Academic journal article Fordham Urban Law Journal

Therapeutic Jurisprudence and Cognitive Complexity: An Overview

Article excerpt

INTRODUCTION

 
   I have no doubt that if the records of the time of ... Hammurabi, could be 
   completely restored, we should learn that in the third millennium before 
   Christ men were complaining about the inefficiency of legal procedure, and 
   ... if any of you are destined in the year 7000 A.D.... to examine and 
   write a monograph ... upon the condition of human law courts, you will be 
   obliged to report ... that mankind still exhibits the same discontentment 
   with its methods of adjusting human differences that you know today. (1) 
 
   --Judge Learned Hand 

These words of Judge Learned Hand to the New York City Bar Association resonate with increasing vigor eighty years after they were first delivered.

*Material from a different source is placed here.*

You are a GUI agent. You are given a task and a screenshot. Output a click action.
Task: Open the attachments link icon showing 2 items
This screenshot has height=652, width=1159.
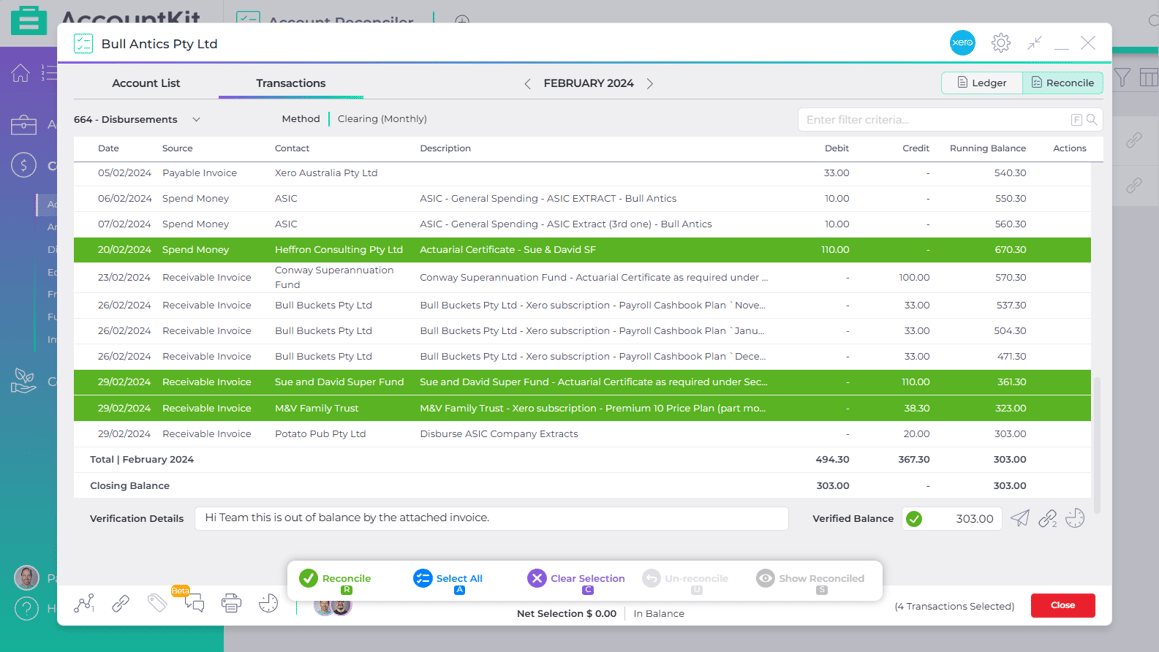tap(1046, 518)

The traditional underpinnings of the American legal system are under constant pressure to produce outcomes consistent with everyday life or "common sense." (2) The system is criticized for failing to incorporate "real world" procedures into legal education and giving slavish devotion to a set of calcified rules that isolate the contact between the litigation participants and the legal system. (3) This perceived gap between legal conclusions and life experience has been partially attributed to a system of legal education that produces professionals prepared primarily for adversarial litigation. (4)

Some lawyers and judges remain untrained, unprepared, or unwilling to deal with litigants' life experiences. Segments of the litigants' lives not directly relevant to the litigation are excluded from consideration. Post-litigation consequences to litigants' lives are similarly omitted. (5) Also neglected are individuals who are not parties to the litigation, but who are of importance to the incident that gave rise to the litigation. (6) Therapeutic jurisprudence attempts to take all of these factors into account.

Among the many ideas that have become deeply rooted in the existing legal system is the view that a court should be a relatively passive decision maker, utilizing existing law found in statutes or case law precedent to fashion an applicable remedy. Courts are specifically discouraged from considering the emotional context of a particular case or the immediate post-decision future of the parties. (7) However, the legal system cannot afford to ignore these considerations.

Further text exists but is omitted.